• Aufgabe: Kannst du die Daten aktualisieren, indem du jedes „bravissimo.se“ durch „bravissimo.com“ ersetzt und alles andere unverändert lässt?
== Extrahierte Daten ==
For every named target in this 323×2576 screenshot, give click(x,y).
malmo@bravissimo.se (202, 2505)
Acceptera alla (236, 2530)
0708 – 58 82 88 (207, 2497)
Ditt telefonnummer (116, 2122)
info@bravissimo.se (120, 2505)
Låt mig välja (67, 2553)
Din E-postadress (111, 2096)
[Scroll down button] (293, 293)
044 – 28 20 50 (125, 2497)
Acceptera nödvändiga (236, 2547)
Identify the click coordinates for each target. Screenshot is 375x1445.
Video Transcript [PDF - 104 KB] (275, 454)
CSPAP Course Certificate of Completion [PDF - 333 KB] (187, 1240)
===
• Lösung:
For every named target in this 323×2576 screenshot, give click(x,y).
malmo@bravissimo.com (202, 2505)
Acceptera alla (236, 2530)
0708 – 58 82 88 (207, 2497)
Ditt telefonnummer (116, 2122)
info@bravissimo.com (120, 2505)
Låt mig välja (67, 2553)
Din E-postadress (111, 2096)
[Scroll down button] (293, 293)
044 – 28 20 50 (125, 2497)
Acceptera nödvändiga (236, 2547)
Identify the click coordinates for each target. Screenshot is 375x1445.
Video Transcript [PDF - 104 KB] (275, 454)
CSPAP Course Certificate of Completion [PDF - 333 KB] (187, 1240)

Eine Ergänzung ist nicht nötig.